Mağdurların, haksızlığa uğrayanların, ötekilerin gözü pek annesiydi; işinden, ekmeğinden olanların; çaresiz kalıp açlığın koynuna yatanların; yüreği atıp ayağa kalkan, susmayıp itiraz eden, alınlarından öpülesi nice güzel çocukların Perihan Annesi…
Bir keresinde bahar mevsiminde görmüştüm onu.
Sosyal medyaya düşmüştü, yetmiş beş yaşının kanlar içindeki sureti.
Ak saçları lüle lüle, alnında kocaman yarası vardı; gözleri, yüzü mosmordu.
Zalimin hışmına uğramıştı.
Ankara'nın orta yerinde, işini geri isteyenlere destek için gittiği bir sokakta, polisler tarafından alenen darp edilmişti.
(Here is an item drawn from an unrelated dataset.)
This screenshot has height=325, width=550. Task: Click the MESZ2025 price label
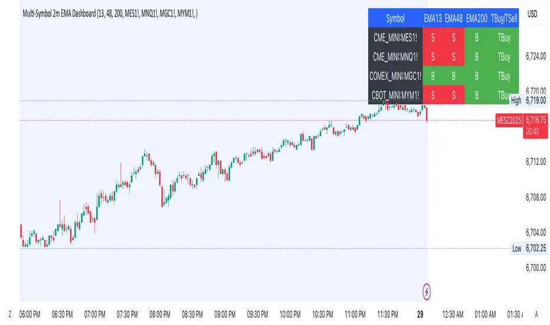point(509,121)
Adalet arayışına yeniden döndüğünde, "sen daha ölmedin mi?" diye çıkışmıştı zalim.
"Sen daha ölmedin mi?"
* * *
Öldü!
Öldü işte!
Sonunda öldü!
Sevinin, en sonunda öldürdünüz onu!
Bir bahar günü darp ederek yüzünü mosmor, gözlerini kan çanağı bıraktığınız Perihan Pulat bir daha toparlanamadı.
Solunum yetersizliğinden öldü!
Yüksel Caddesi Perihan ablasını kaybetti.
Onu, bu ülkenin sevgisizliği öldürdü; en ince damarlarına kadar sızmış kini, el kadar çocuklara öğretilmiş nefreti, ülkenin yakasına yapışmış isli karanlığı...
Bir parça da bizim sessizliğimiz öldürdü onu…
Perihan Pulat.
Eşi hastayken ölene kadar vefayla bakmıştı ona; korumuş, hep başucunda olmuş, sevmiş, okşamıştı...
Yetmişinde bile eşine âşıktı.
Hep onu koruduğu gibi korumak istedi ülkesini, hep onu sevdiği gibi sevdi.
Yirmisinde nasıl sevdalıysa ülkesine, yetmişinde de öyleydi.
Sevgisi hep insana ilişkindi.
Direnişi de öyle.
Hakça bir düzen içinde, insanın insanı sömürmediği, insanın insana zulmetmediği bir yaşam içindi çığlıkları.
Ona zulmedenler, hak arayışlarında onu nefessiz bırakanlar bunu anladılar mı, bilmem…
Hayatta, istediği tek dikili ağacının, bir zeytin ağacı olduğunu biliyorlar mıydı, onu da bilmem.
Hep bir koşturmaca içindeydi.
Koşturma derken, öyle ihale peşinde, para pul derdinde, haraç mezat alıp satmak hayalinde değildi yani.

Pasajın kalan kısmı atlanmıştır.